The W-L Game, Mizzou edition: Tigers won't sneak up on the SEC anymore
KANSAS CITY, Mo. -- Last fall, nobody saw them coming. This year, the Missouri Tigers roll up to the carnival with a giant "division championship" banner over their heads.
And a big ol' target on their collective backs.
With Southeastern Conference media days upon us, college football is officially in overture mode, the opening curtain just around the corner. Which brings us to one of the more interesting questions for the autumn to come: Will coach Gary Pinkel's 2014 crew look more like the 5-7, injury-riddled mess of 2012? Or the airtight, surprising 12-2 SEC East winner and Cotton Bowl champion of 2013? Or will it fall somewhere in the middle?
Huge swaths of a good offensive line must be replaced; so must the top receiver on the roster in Dorial Green-Beckham, who managed to police-blotter his way into a transfer to Oklahoma.
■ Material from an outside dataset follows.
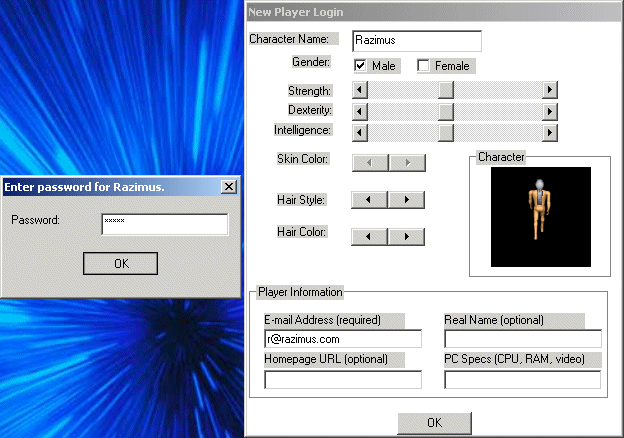Viewport: 624px width, 438px height.
Task: Click the Strength slider left arrow
Action: [x=361, y=90]
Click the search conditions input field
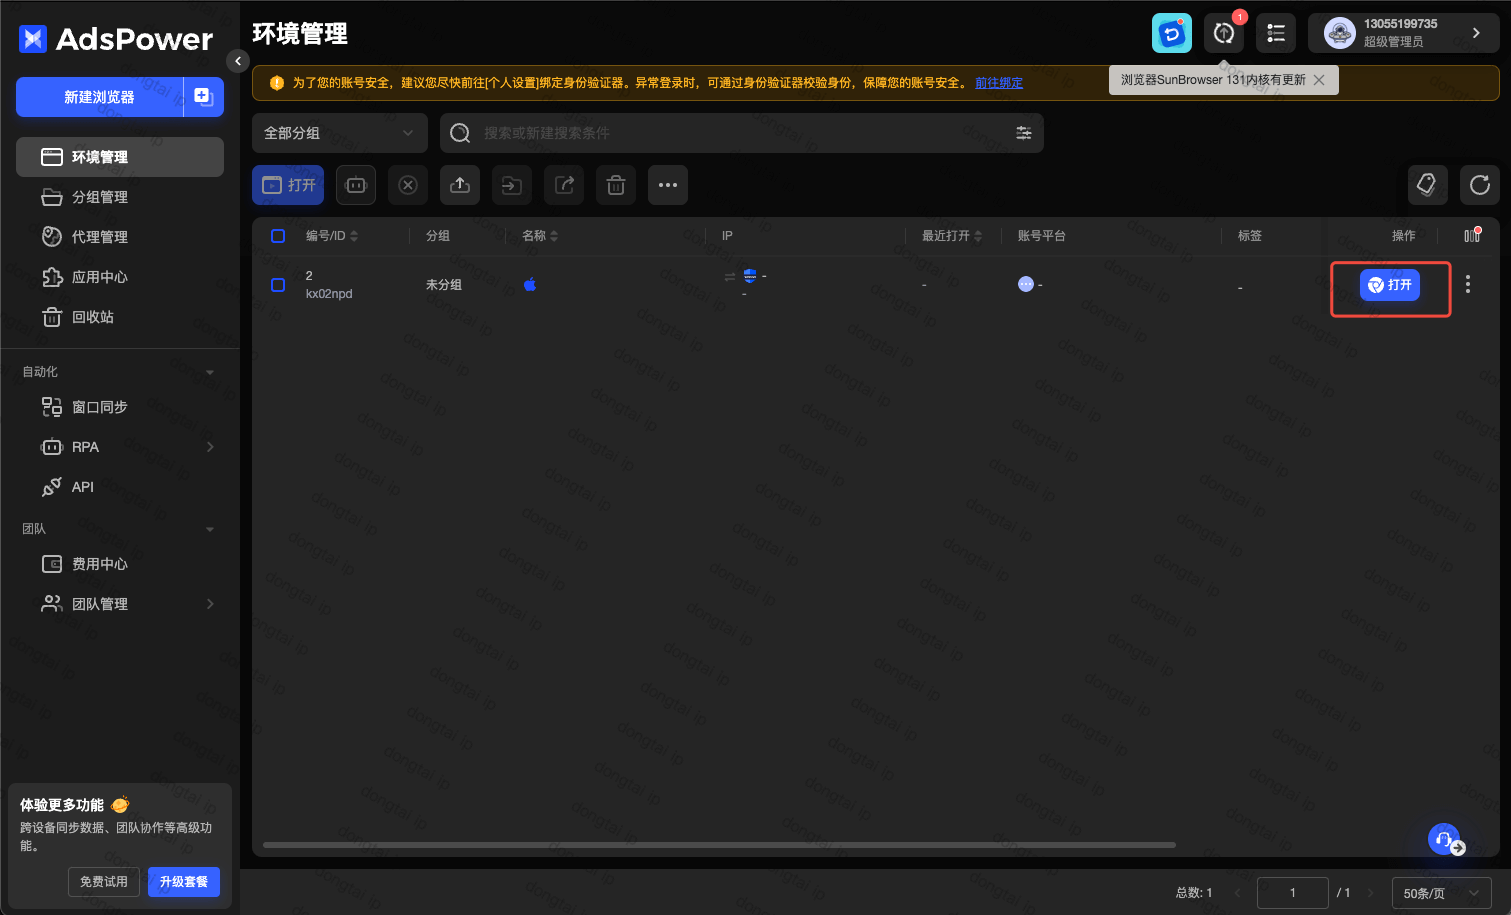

There appear to be capable replacements at defensive end for two of the best in the SEC last year in Michael Sam and Kony Ealy, but is there solid enough depth behind those replacements? After a trial run because of injuries midway through last year, Maty Mauk takes the keys at quarterback with some healthy experience under his belt. But if the same health mojo dogs Mauk the way it dogged James Franklin last year ... oh, doctor.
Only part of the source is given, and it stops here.